草稿ノート草稿ノート

パウエル・ブック(幻想都市紀行12)

 Earl Thollanderの『Back Roads of Oregon』を見つけたのは、パウエル・ブック(Powell's Books)という本屋だった。
1986年のことで、ダウンタウンのBurnside通りに面する店だった。

Powell's Books

 ジャズが聴けるレストランはないかと、ガイド誌を求めてたまたま入った本屋だった。元は何かを製造していたか、倉庫だったかを改造した建物だった

 フロアがたくさんあり、どのフロアも大きすぎて、なかなか目当てのガイド誌が見つからない。さんざん探して途方に暮れていると、各フロアの隅に膝に毛布をかけて座る女性が目についた。本の案内をしている。訊ねるとレストランやライブのガイドはフリーペーパーで、店の外にあると言っているらしい。

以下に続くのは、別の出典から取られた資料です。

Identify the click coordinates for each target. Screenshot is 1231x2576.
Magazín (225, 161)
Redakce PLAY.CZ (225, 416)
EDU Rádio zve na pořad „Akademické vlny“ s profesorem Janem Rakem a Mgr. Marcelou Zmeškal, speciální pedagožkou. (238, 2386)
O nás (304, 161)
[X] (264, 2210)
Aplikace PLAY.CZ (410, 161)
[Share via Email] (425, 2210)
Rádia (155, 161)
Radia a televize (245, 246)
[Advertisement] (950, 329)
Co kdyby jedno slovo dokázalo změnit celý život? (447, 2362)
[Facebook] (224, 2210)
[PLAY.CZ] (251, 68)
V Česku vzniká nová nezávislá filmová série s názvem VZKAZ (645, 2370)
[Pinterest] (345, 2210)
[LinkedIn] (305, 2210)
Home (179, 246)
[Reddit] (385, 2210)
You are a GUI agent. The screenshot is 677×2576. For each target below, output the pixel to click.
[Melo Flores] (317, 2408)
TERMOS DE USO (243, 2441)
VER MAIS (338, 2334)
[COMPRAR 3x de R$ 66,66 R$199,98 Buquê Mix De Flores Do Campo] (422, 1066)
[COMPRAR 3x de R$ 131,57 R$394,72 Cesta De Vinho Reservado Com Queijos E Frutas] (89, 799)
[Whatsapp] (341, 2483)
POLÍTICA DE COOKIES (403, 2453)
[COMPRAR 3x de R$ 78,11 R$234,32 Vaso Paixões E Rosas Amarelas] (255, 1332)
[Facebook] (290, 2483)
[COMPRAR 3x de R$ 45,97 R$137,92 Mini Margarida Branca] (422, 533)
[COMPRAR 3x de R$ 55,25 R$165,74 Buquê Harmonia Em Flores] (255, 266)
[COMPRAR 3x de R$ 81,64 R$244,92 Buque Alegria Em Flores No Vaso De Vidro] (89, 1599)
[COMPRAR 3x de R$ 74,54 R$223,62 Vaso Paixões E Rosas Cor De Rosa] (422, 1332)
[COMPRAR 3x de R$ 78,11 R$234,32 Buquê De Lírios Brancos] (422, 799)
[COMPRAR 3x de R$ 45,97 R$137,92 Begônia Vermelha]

よくわからないでいると、店の外まで連れて行ってくれた。

Powell's Books店内

▲2009年ころの店内

 そこで調べたジャズ演奏のギリシャ料理の店〈Opus de Opus〉は、素晴らしい店だった。ボクはこの店も、パウエル・ブックも、すっかり好きになってしまった。

 後年の話だが、〈Opus de Opus〉に予約を入れようと調べてみると、店は閉じていた。しかしパウエル・ブックの方は、日本人が多く住むBeaverton地区や、リバーフロントの目抜き通りにお店を増やし、ポートランド国際空港にも出店を持つようになっていた。前にはなかったウェブストアも充実していた。

 それでもBurnside通りのパウエル・ブックは、いまでも当時のままだ。その頃から、この店は本当にユニークだった。本は7つの色がついた部屋に分かれて陳列されていた。

Powell's Books店内

 書棚を見ると、同じ本なのに値段が違うものがあった。同じ本が20冊くらい並んでいて、本の汚れ方が左から右へとグラデーションしている。つまり、同じ棚で新刊と古書とが併売されていたのだった。

 客はスーパーのカゴみたいなものに、気になる本をどんどん入れていく。同じ本の新しいのと古いのとを入れる客がいる。ところどころに用意された椅子に座って、本を選り分けている客がいる。

Powell's Booksフロア案内

▲これはレッドルームとパープルルームのフロア案内。7つの色は虹色に合わせたのかも知れない。

 オープンなカフェがあり、コーヒーを注文し、べたべたのペイストリーを食べて本を読み選んでいる人がいる。選んだ本をレジで精算し、余った本はそこに置いておけば店員がすべてを戻してくれる。

Powell's Booksカフェ入り口

▲カフェ入り口

 もうなくしてしまったが、もらった店のパンフレットには、米国北西部で最大の本屋と謳ってあったように思う。ぼくは日本に帰って大型書店の知り合いなどに、この店の話をして回ったが、反応は良くなかった。

 たぶん、新刊書店は取次につながっていて、古書には古書の卸マーケットがあり、再販防止制度などの壁もあって、話はわかるが日本では現実的ではないと直感したのだろう。

 後年、日本にもパウエル・ブックのような本屋ができた。でも少し雰囲気が違う。本好きが集まっているのに本を崇めず、文化が香っているのにドーナツの油が匂うような、あんなお店にはまだ出会っていないのだ。

創始者マイケル・パウエルさん

▲この本屋を創始したマイケル・パウエルについて、Powell's Books com.のサイトでは下のように紹介している。上の写真がパウエル氏で、同社サイトからお借りした。

In 1979, Michael Powell left his Chicago Bookstore to join his father in Portland, purchasing the store from him in 1981. Since that time, Powell's has grown into a "semantic superpower." Michael has been at the center of Portland's social, political and artistic growth over the last twenty years. "When we started bringing authors to town, you couldn't get a decent author to visit Portland. Portland's access to ideas, authors and books has grown because Powell's has grown. It's not cause and effect, but it's synergy."